Records excerpted from a collection
*** Block opens ***

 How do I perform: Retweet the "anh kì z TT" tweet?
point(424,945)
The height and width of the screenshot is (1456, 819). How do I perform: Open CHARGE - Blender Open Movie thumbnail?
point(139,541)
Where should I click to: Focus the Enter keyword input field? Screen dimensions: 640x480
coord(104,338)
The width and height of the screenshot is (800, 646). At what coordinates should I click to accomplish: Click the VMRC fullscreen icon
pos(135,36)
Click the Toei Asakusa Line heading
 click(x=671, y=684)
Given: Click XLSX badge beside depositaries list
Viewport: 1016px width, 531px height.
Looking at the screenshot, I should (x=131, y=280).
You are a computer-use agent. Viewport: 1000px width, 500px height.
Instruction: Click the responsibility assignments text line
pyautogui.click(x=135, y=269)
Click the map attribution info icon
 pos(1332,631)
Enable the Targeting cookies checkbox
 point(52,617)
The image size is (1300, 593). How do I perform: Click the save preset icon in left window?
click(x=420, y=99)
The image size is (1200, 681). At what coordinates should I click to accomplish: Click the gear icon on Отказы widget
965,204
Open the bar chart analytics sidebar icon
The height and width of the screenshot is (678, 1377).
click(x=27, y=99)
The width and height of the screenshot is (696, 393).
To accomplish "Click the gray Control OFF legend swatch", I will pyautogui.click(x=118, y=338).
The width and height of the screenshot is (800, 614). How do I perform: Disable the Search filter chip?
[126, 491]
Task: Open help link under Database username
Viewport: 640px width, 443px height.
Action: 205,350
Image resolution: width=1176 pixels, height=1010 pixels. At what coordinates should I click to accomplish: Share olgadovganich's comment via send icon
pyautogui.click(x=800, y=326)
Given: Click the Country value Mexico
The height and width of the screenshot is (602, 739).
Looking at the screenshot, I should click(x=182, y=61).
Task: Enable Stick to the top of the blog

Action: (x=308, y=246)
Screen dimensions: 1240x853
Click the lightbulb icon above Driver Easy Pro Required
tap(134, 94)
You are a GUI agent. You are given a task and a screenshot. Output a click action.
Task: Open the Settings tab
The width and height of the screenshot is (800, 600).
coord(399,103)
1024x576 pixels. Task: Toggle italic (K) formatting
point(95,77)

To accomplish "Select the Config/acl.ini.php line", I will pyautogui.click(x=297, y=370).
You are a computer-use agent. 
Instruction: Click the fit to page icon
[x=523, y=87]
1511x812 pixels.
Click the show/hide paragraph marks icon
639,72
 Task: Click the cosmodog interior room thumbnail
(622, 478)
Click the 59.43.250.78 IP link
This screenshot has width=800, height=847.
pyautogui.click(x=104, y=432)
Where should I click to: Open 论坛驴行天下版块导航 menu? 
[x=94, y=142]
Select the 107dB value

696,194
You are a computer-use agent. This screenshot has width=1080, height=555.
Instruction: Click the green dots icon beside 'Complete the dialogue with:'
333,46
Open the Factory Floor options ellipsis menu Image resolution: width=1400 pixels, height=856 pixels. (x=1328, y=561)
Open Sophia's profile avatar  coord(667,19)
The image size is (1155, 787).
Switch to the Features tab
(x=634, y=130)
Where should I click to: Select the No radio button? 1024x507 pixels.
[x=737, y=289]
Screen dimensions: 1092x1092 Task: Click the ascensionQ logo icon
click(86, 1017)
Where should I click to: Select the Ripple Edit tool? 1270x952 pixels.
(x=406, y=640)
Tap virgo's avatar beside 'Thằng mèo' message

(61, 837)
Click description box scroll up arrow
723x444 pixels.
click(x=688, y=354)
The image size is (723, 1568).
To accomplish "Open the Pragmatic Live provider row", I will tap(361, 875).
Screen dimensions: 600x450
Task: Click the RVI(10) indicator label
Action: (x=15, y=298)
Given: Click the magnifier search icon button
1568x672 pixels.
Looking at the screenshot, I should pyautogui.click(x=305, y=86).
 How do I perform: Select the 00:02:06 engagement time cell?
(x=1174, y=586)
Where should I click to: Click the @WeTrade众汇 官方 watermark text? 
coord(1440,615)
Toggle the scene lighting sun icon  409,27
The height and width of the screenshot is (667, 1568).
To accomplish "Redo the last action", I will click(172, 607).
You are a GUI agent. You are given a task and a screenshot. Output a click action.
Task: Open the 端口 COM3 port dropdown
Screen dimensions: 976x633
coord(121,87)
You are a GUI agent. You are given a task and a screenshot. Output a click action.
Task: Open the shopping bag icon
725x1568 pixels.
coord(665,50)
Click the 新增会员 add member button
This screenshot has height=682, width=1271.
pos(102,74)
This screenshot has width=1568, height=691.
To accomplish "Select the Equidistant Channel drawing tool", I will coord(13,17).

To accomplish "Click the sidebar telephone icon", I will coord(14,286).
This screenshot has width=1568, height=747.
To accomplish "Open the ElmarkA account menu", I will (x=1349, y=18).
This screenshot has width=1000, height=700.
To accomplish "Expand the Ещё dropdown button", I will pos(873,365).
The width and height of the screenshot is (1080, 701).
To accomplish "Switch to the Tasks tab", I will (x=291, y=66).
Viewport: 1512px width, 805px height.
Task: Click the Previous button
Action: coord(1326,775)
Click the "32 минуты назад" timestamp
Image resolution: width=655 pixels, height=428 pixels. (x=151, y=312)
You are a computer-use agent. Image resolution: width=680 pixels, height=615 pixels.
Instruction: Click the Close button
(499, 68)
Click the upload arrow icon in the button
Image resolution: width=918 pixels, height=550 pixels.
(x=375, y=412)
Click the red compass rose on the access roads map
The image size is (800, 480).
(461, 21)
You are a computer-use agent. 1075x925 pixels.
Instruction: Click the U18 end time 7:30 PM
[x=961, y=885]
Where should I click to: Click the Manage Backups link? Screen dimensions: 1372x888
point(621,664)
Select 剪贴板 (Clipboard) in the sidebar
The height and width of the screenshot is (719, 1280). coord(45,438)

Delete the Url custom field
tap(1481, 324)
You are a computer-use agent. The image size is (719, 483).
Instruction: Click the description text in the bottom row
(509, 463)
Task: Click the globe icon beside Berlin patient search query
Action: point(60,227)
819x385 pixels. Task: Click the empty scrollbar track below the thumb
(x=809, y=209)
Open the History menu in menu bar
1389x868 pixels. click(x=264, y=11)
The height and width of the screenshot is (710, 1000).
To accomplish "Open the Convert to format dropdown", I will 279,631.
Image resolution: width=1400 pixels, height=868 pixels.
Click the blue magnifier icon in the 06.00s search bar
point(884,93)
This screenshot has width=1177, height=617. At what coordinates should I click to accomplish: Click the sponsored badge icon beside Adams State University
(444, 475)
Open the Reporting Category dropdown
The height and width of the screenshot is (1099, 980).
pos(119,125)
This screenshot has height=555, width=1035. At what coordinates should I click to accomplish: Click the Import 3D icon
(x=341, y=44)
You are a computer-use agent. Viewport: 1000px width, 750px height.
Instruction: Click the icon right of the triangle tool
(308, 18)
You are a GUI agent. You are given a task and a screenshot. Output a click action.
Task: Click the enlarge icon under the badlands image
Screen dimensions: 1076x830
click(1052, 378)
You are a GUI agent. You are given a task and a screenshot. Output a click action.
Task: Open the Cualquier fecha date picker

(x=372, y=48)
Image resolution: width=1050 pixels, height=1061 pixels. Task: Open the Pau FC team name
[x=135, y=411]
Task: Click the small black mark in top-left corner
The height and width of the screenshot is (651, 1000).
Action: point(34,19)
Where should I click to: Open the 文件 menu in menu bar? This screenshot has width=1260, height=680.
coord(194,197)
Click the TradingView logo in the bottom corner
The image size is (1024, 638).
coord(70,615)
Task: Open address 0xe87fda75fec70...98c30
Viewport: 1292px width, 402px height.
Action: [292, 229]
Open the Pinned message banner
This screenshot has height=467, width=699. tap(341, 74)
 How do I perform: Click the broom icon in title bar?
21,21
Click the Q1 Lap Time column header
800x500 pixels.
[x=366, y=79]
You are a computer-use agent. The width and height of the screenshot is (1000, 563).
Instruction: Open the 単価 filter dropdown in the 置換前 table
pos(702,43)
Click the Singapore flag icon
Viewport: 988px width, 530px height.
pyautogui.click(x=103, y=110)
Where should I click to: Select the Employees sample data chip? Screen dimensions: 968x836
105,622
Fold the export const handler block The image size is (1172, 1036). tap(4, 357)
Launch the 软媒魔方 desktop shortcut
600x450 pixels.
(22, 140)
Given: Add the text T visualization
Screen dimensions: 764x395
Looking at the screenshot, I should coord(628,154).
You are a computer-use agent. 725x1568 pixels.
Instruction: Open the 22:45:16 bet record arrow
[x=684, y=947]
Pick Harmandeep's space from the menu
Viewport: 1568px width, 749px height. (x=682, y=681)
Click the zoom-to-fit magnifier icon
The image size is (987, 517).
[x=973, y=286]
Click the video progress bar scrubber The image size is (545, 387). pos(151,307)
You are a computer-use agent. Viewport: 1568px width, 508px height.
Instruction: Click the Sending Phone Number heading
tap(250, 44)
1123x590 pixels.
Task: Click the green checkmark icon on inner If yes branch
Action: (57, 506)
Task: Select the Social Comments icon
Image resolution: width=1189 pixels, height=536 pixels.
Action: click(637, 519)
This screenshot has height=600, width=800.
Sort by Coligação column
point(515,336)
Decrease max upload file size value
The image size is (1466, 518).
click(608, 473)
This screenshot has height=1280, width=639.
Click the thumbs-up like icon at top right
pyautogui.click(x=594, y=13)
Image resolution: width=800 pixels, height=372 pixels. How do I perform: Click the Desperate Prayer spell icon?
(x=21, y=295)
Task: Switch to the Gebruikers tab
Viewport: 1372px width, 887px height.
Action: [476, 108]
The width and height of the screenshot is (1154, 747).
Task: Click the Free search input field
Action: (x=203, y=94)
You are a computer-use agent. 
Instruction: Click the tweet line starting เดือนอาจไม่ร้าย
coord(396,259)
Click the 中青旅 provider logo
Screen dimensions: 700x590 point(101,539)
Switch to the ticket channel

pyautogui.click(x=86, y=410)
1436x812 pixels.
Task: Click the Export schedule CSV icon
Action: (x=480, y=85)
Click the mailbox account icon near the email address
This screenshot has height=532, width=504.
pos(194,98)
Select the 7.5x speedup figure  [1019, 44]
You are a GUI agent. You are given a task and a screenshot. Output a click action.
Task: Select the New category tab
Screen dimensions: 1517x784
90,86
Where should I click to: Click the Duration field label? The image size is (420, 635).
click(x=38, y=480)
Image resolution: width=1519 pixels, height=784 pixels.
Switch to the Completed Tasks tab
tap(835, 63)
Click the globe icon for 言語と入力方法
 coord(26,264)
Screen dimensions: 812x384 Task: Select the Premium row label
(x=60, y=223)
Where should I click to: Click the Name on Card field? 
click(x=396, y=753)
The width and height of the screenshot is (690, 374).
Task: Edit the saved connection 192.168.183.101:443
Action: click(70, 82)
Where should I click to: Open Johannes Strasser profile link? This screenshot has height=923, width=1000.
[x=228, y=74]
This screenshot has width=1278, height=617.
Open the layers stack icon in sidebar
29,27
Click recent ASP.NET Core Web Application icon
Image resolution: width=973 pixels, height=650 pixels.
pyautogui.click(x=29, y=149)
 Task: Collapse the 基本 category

*** Block closes ***

Problem to work on
Nothing but the lines from the start of the data above through the line with "You are a computer-use agent. Viewport: 1000px width, 500px" should appear in your answer, copied exactly.

Solution to this problem
 How do I perform: Retweet the "anh kì z TT" tweet?
point(424,945)
The height and width of the screenshot is (1456, 819). How do I perform: Open CHARGE - Blender Open Movie thumbnail?
point(139,541)
Where should I click to: Focus the Enter keyword input field? Screen dimensions: 640x480
coord(104,338)
The width and height of the screenshot is (800, 646). At what coordinates should I click to accomplish: Click the VMRC fullscreen icon
pos(135,36)
Click the Toei Asakusa Line heading
 click(x=671, y=684)
Given: Click XLSX badge beside depositaries list
Viewport: 1016px width, 531px height.
Looking at the screenshot, I should (x=131, y=280).
You are a computer-use agent. Viewport: 1000px width, 500px height.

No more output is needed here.